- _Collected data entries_
^^^^
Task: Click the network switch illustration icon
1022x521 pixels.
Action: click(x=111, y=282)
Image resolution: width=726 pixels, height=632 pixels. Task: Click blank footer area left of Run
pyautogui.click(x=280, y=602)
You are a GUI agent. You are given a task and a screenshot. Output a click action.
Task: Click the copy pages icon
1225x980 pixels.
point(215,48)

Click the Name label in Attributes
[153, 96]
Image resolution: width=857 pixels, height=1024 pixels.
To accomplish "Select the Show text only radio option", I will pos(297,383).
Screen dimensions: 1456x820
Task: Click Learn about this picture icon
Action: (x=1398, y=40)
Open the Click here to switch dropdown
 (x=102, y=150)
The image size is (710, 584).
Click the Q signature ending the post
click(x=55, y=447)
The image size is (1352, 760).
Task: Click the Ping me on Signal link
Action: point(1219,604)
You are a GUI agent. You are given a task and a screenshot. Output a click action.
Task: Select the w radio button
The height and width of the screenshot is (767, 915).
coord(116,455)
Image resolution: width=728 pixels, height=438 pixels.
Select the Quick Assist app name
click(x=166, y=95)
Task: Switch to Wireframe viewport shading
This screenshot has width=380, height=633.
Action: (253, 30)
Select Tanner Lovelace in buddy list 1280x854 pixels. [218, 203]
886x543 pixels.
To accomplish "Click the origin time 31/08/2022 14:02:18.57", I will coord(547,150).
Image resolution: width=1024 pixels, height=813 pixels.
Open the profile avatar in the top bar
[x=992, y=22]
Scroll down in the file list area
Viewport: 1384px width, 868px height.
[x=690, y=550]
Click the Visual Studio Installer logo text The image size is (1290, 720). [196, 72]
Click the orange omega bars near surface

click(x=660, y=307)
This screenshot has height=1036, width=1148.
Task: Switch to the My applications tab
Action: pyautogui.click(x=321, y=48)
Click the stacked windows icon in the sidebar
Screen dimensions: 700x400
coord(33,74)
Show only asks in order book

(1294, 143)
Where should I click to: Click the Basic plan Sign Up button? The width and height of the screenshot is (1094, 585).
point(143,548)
^^^^
- _Task_
Output all of the data exactly.

- _Task result_
Task: Click the network switch illustration icon
1022x521 pixels.
Action: click(x=111, y=282)
Image resolution: width=726 pixels, height=632 pixels. Task: Click blank footer area left of Run
pyautogui.click(x=280, y=602)
You are a GUI agent. You are given a task and a screenshot. Output a click action.
Task: Click the copy pages icon
1225x980 pixels.
point(215,48)

Click the Name label in Attributes
[153, 96]
Image resolution: width=857 pixels, height=1024 pixels.
To accomplish "Select the Show text only radio option", I will pos(297,383).
Screen dimensions: 1456x820
Task: Click Learn about this picture icon
Action: (x=1398, y=40)
Open the Click here to switch dropdown
 (x=102, y=150)
The image size is (710, 584).
Click the Q signature ending the post
click(x=55, y=447)
The image size is (1352, 760).
Task: Click the Ping me on Signal link
Action: point(1219,604)
You are a GUI agent. You are given a task and a screenshot. Output a click action.
Task: Select the w radio button
The height and width of the screenshot is (767, 915).
coord(116,455)
Image resolution: width=728 pixels, height=438 pixels.
Select the Quick Assist app name
click(x=166, y=95)
Task: Switch to Wireframe viewport shading
This screenshot has width=380, height=633.
Action: (253, 30)
Select Tanner Lovelace in buddy list 1280x854 pixels. [218, 203]
886x543 pixels.
To accomplish "Click the origin time 31/08/2022 14:02:18.57", I will coord(547,150).
Image resolution: width=1024 pixels, height=813 pixels.
Open the profile avatar in the top bar
[x=992, y=22]
Scroll down in the file list area
Viewport: 1384px width, 868px height.
[x=690, y=550]
Click the Visual Studio Installer logo text The image size is (1290, 720). [196, 72]
Click the orange omega bars near surface

click(x=660, y=307)
This screenshot has height=1036, width=1148.
Task: Switch to the My applications tab
Action: pyautogui.click(x=321, y=48)
Click the stacked windows icon in the sidebar
Screen dimensions: 700x400
coord(33,74)
Show only asks in order book

(1294, 143)
Where should I click to: Click the Basic plan Sign Up button? The width and height of the screenshot is (1094, 585).
point(143,548)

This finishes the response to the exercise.